Here's how to use the model for zero-shot object detection:
```python
>>> import requests
>>> import torch
>>> from PIL import Image
>>> from transformers import AutoProcessor, AutoModelForZeroShotObjectDetection
from accelerate import Accelerator
>>> model_id = "IDEA-Research/grounding-dino-tiny"
>>> device = Accelerator().device
>>> processor = AutoProcessor.from_pretrained(model_id)
>>> model = AutoModelForZeroShotObjectDetection.from_pretrained(model_id).to(device)
>>> image_url = "http://images.cocodataset.org/val2017/000000039769.jpg"
>>> image = Image.open(requests.get(image_url, stream=True).raw)
>>> # Check for cats and remote controls
>>> text_labels = [["a cat", "a remote control"]]
>>> inputs = processor(images=image, text=text_labels, return_tensors="pt").to(model.device)
>>> with torch.no_grad():
... outputs = model(**inputs)
>>> results = processor.post_process_grounded_object_detection(
... outputs,
... inputs.input_ids,
... threshold=0.4,
... text_threshold=0.3,
... target_sizes=[image.size[::-1]]
... )
# Retrieve the first image result
>>> result = results[0]
>>> for box, score, labels in zip(result["boxes"], result["scores"], result["labels"]):
... box = [round(x, 2) for x in box.tolist()]
... print(f"Detected {labels} with confidence {round(score.item(), 3)} at location {box}")
Detected a cat with confidence 0.468 at location [344.78, 22.9, 637.3, 373.62]
Detected a cat with confidence 0.426 at location [11.74, 51.55, 316.51, 473.22]
```
## Grounded SAM
One can combine Grounding DINO with the [Segment Anything](sam) model for text-based mask generation as introduced in [Grounded SAM: Assembling Open-World Models for Diverse Visual Tasks](https://huggingface.co/papers/2401.14159).
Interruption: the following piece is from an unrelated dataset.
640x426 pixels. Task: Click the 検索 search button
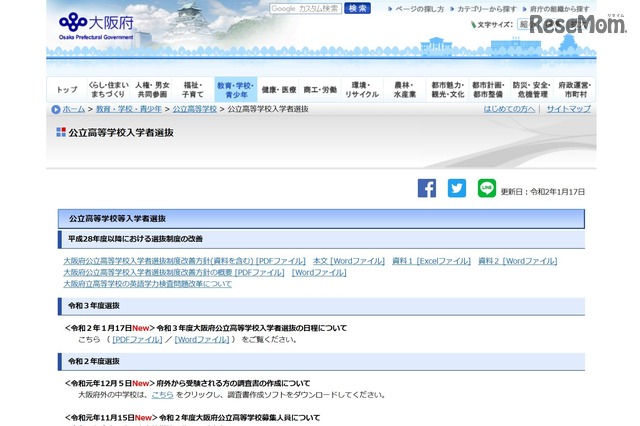click(358, 9)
You can refer to this [demo notebook](https://github.com/NielsRogge/Transformers-Tutorials/blob/master/Grounding%20DINO/GroundingDINO_with_Segment_Anything.ipynb) 🌍 for details.
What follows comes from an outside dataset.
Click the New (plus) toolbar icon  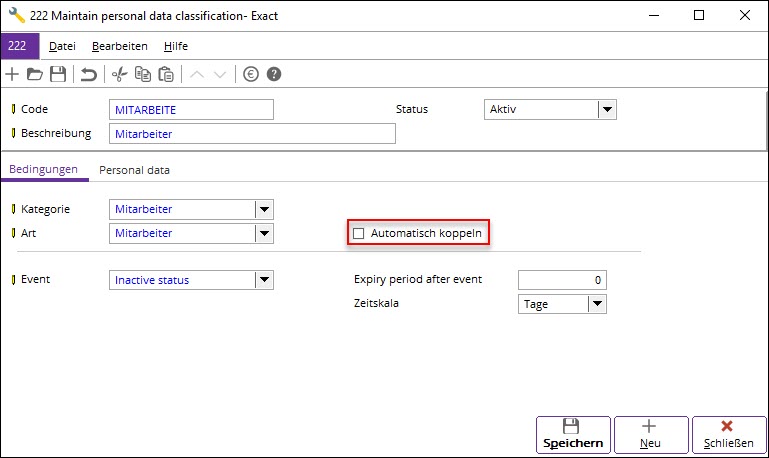[12, 75]
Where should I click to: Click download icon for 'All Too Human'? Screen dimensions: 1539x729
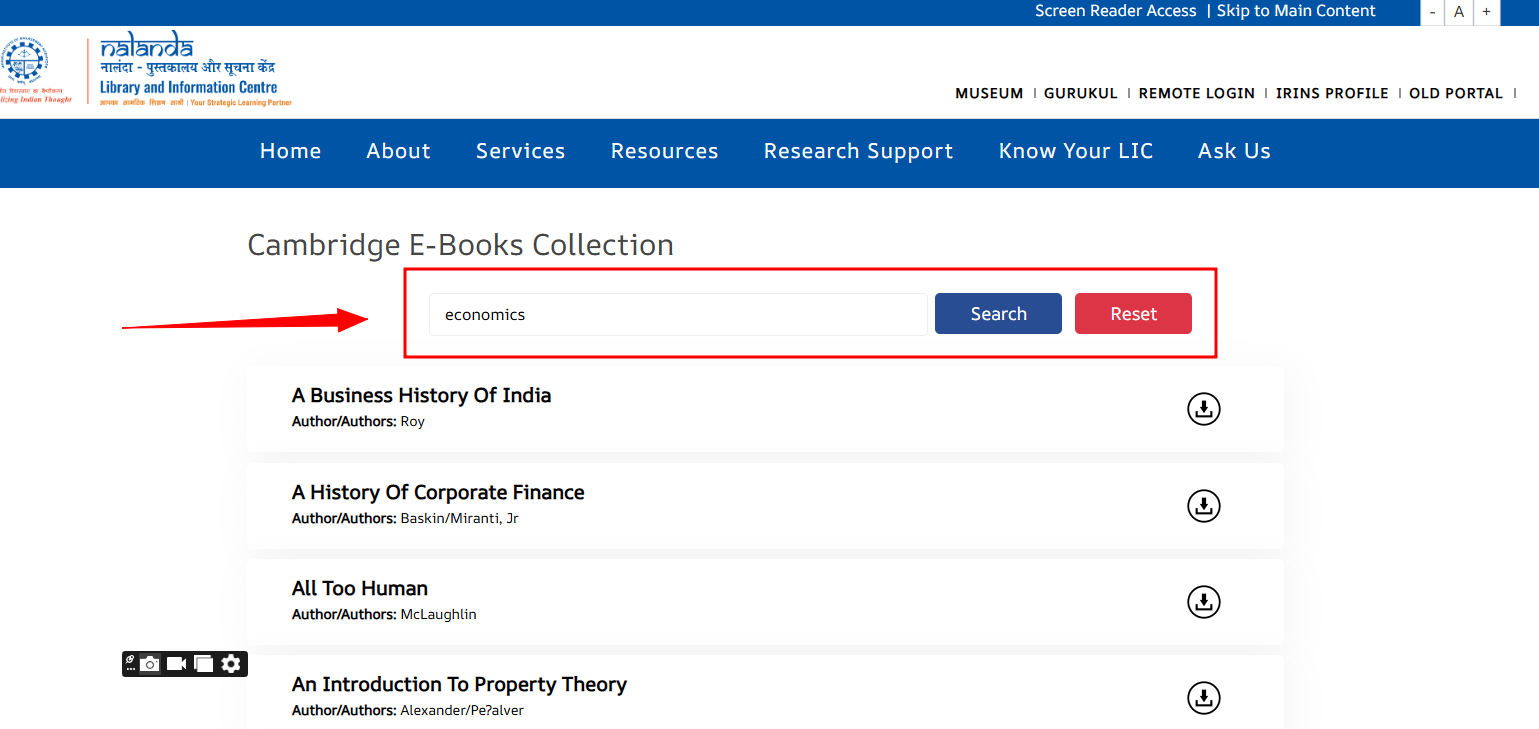[x=1204, y=602]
Grounded SAM overview. Taken from the original repository.
## Resources
A list of official Hugging Face and community (indicated by 🌎) resources to help you get started with Grounding DINO. If you're interested in submitting a resource to be included here, please feel free to open a Pull Request and we'll review it! The resource should ideally demonstrate something new instead of duplicating an existing resource.
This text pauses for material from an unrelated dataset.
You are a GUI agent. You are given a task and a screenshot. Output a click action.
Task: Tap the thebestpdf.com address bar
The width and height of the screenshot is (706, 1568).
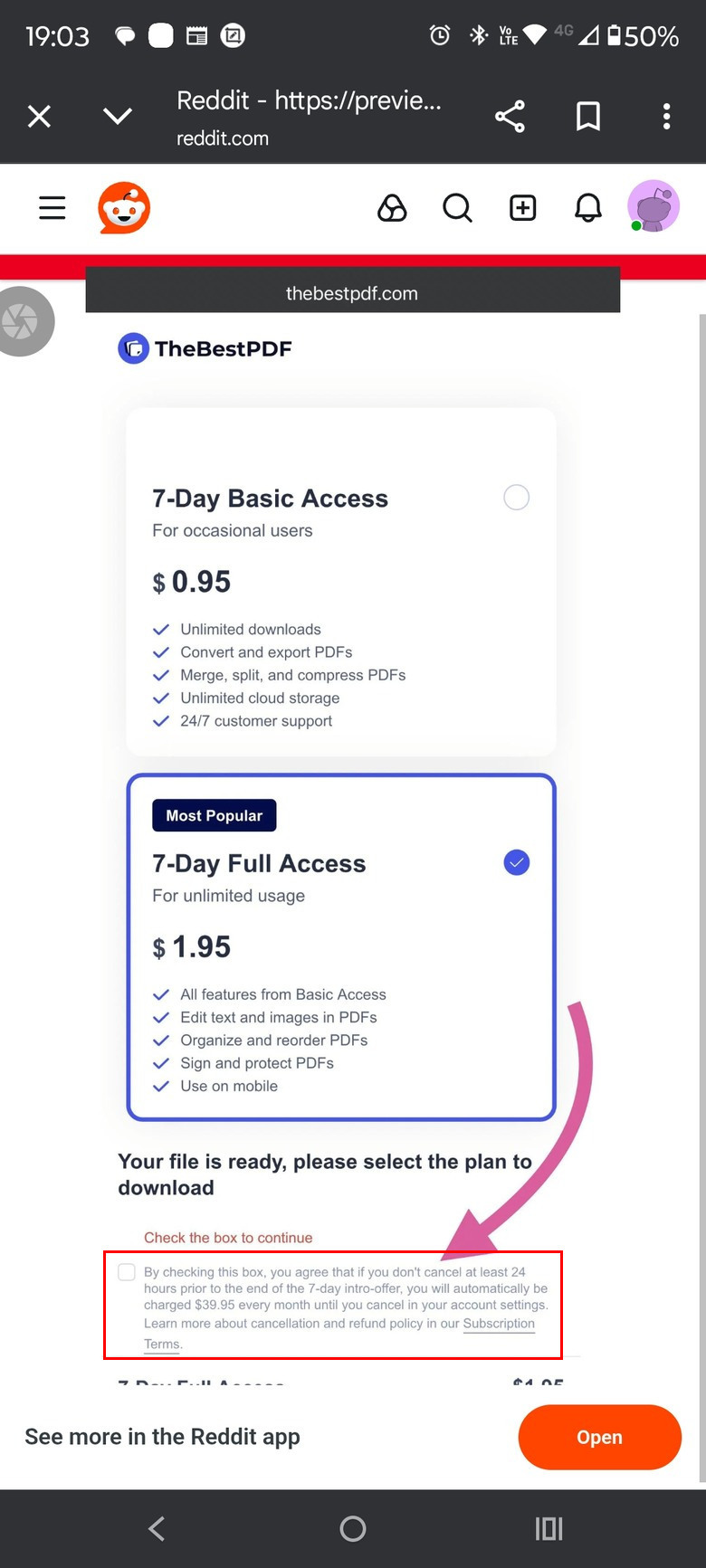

- Demo notebooks regarding inference with Grounding DINO as well as combining it with [SAM](sam) can be found [here](https://github.com/NielsRogge/Transformers-Tutorials/tree/master/Grounding%20DINO). 🌎
## GroundingDinoImageProcessor
[[autodoc]] GroundingDinoImageProcessor
- preprocess
## GroundingDinoImageProcessorFast
[[autodoc]] GroundingDinoImageProcessorFast
- preprocess
- post_process_object_detection
## GroundingDinoProcessor
[[autodoc]] GroundingDinoProcessor
- post_process_grounded_object_detection
## GroundingDinoConfig
[[autodoc]] GroundingDinoConfig
## GroundingDinoModel
[[autodoc]] GroundingDinoModel
- forward
## GroundingDinoForObjectDetection
[[autodoc]] GroundingDinoForObjectDetection
- forward